A novel association was detected between attendance of nursery school or day care and reduced risk of Hodgkin’s lymphoma among individuals ages 15 to 54 years. The odds ratio (95% confidence interval) for having attended preschool for at least 1 year was 0.64 (0.45-0.92).

And concluded:

Early exposure to other children at nursery school and day care seems to decrease the risk of Hodgkin’s lymphoma in young adults, most likely by facilitating childhood exposure to common infections and promoting maturation of cellular immunity.

Spontaneous Remission

There are amazing case reports of spontaneous remissions of various conditions. I find this totally fascinating:

Measles induced remission of psoriasis

A 6-year-old girl suffering from severe psoriasis had been treated unsuccessfully by various conventional methods. She developed measles and, on recovery from measles, the psoriasis soon cleared up and now, 6 months later, she still has had no further recurrence. The basic defect in psoriasis, basal cell hyperplasia and defective keratinization, may well be immunologically mediated. Measles virus, by its immunosuppressive effect can lead to remission of psoriasis.

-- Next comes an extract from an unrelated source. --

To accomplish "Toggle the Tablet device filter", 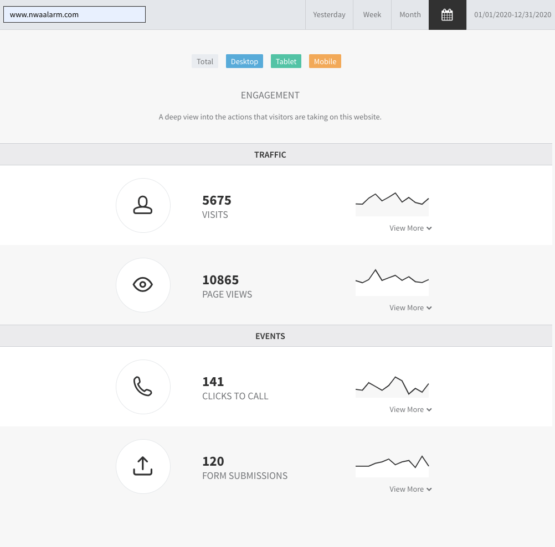I will click(286, 61).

Influenza A (H1N1) virus induced long-term remission in a refractory acute myeloid leukaemia

There have been reports of haematological cancer patients achieving spontaneous remission after being infected with the influenza A or SARS-COV-2 virus. Here, we present the first case of long-term complete remission (CR) induced by influenza A (IAV, H1N1 subtype) in a refractory AML patient and have functionally validated this finding in two different animal disease models. We observed a significant increase in the proportion of helper T cells in the patient after IAV infection. The levels of cytokines, including IL-2, IL-4, IL-6, IL-10, IL-17A, IFN-γ and TNF-α, were higher in IAV-infected patients compared with control groups. These findings indicate that the anti-tumour effects induced by IAV are closely related to the modification of the immune response. Our study provides new evidence of the anti-tumour effects of IAV from a clinical practice perspective.

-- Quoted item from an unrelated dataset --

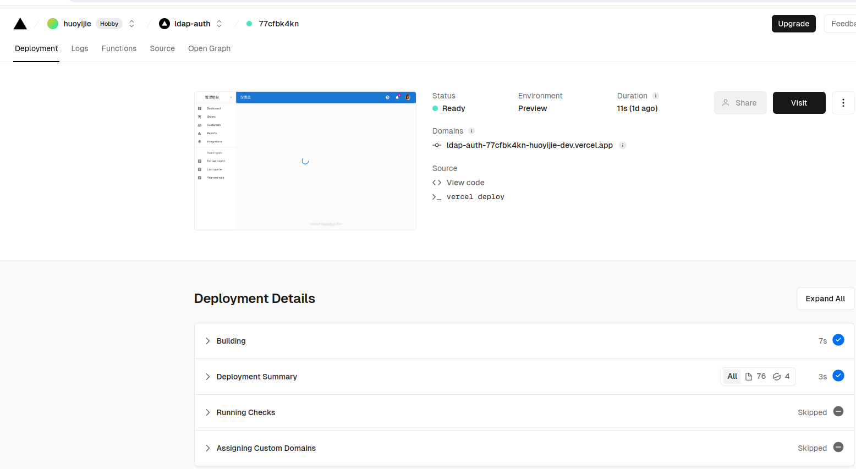
Task: Click info icon beside the deployment domain URL
Action: tap(623, 145)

Varicella causing remission of Cushing’s disease

An 18-year-old male with Cushing’s disease presented with generalised skin eruptions and backache. He was diagnosed with varicella infection. During the course of the illness, he developed persistent vomiting. Hormonal evaluation suggested adrenal insufficiency. MRI of brain showed features of pituitary apoplexy. Initially, he required hydrocortisone replacement. Later on his hypothalamic-pituitary-adrenal axis recovered and he is currently asymptomatic without any treatment.

A Case of Nephrotic Syndrome that Resolved with Influenza B Infection

This case report describes an 18 year old woman who experienced spontaneous remission of nephrotic syndrome (INS) within 2 weeks of an influenza b infection.

Spontaneous improvement of intractable epileptic seizures following acute viral infections

This case series out of Japan sent surveys to pediatric neurologists who cared for children with epilepsy, and they found:

…seizures disappeared within 2 weeks subsequent to viral infections such as, exanthema subitum, rotavirus colitis, measles and mumps. The disappearance of intractable epileptic seizures following acute viral infections might be related to the inflammatory processes or the increased levels of antibodies after viral infections.

There are several studies that look at the phenomenon that autism symptoms improve during febrile illness, or during a fever.

Data-driven dissection of the fever effect in autism spectrum disorder

Children with autism spectrum disorder who improve with fever: Insights from the Simons Simplex Collection

In conclusion, there are many unknowns when it comes to how viral infections affect and even benefit the human body. There may be reasons underpinning the circulation of viruses through the human population that have certain immune benefitting and recalibrating functions which aid in the health and maintenance of our bodies. It makes sense that anything that biologically evolved alongside, both inside and outside the human body would have a symbiotic relationship with us–a relationship that is not known until it’s been removed.